Easton was a shitty brother. Still, for Halsey to call him a psychopath was unconscionable. Made her feel less awful about the glass throwing. She didn’t need his help dealing with family matters. She didn’t need his help for anything.

Except maybe the odd sexual fantasy in the desert that was her romantic life, because Halsey had Hollywood good looks. No matter that just like his movie star doppelganger, Paul Newman, he was all gloss and no substance.

Newman was Mom’s favorite actor. He played pool sharks and con men and gangsters. He played shady businessmen, convicts, fraudsters, and outlaws. In Cat on a Hot Tin Roof

he was a hard-drinking womanizer. In Where the Money Is he was an old guy who faked a stroke to get out of prison. And that’s before you got to the fact he played the ultimate grifter in the ultimate grifter move, The Sting.

Halsey Sherwood was her personal Paul Newman, looking like he’d walked out of Sweet Bird of Youth or The Young Philadelphians and straight into her daydreams, and it would only reward him for being a crook if she let those fantasies influence her.

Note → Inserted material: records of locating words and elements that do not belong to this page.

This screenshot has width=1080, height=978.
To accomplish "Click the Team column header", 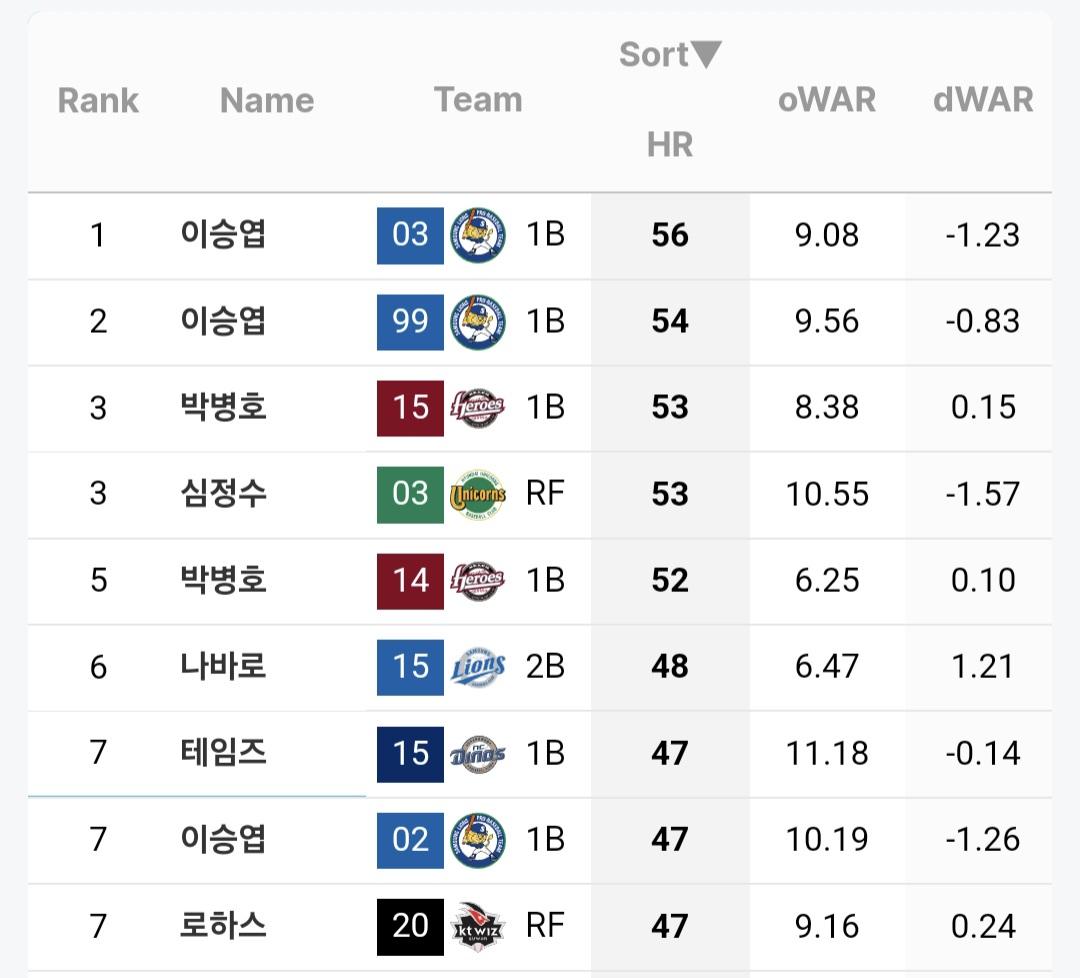I will click(x=477, y=100).
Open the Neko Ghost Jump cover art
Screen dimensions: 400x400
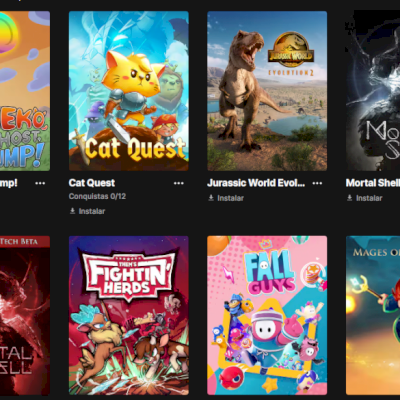click(25, 91)
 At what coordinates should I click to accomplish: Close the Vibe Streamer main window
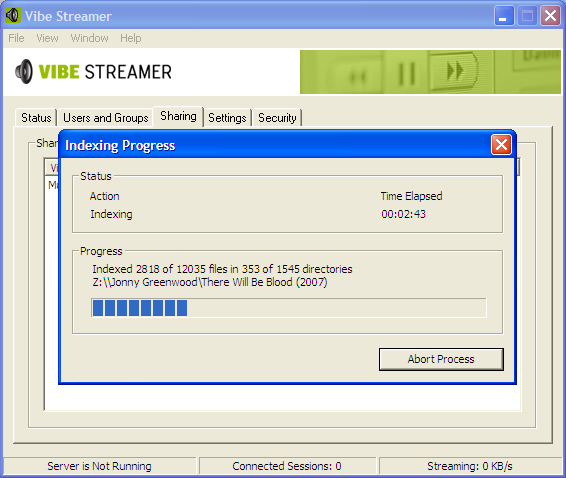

Why would she even consider listening to him, anyway? If he claimed to know Easton, it was because it was like recognizing like, and he was a psychopath, too.

Well, of course he was. He’d even admitted he’d lied to her, wouldn’t leave when she asked him to, and hung around to eavesdrop. What good, honest, caring, insanely handsome, unflappably calm man did that?

Good thing she had chocolates, because she needed the sugar buzz. She looked at the box. Five left. She’d almost eaten the lot. No wonder she felt queasy. Breaking a few cheap glasses was probably healthier for you.

Like always, she’d take none of Easton’s nonsense. Her worrying time was better spent on Mallory who was falling behind in her classes, secretive, impulsive, angry, and unstable.

Mallory outright lied, told fantabulous stories, laughed when she was called out, was almost intolerably cruel to Mom, and showed no remorse. She was unreliable and suspicious and temperamental.

There was one chocolate left. She might puke for more reasons than interfering Halsey Sherwood making her paranoid.

She ate it anyway, stuck the roses in the sink with water, and went home where Mom greeted her with the words, “I thought we’d eat out.”

Lenny put her purse down. She’d eaten eighty dollars’ worth of chocolate, about eighty billion calories, and she was still hungry. “You were going to get groceries today, and so maybe another time.”

“I didn’t get them.”

“You didn’t go to the market?”

Mom laid her House and Garden over her crossed knee. “You know I hate the market.”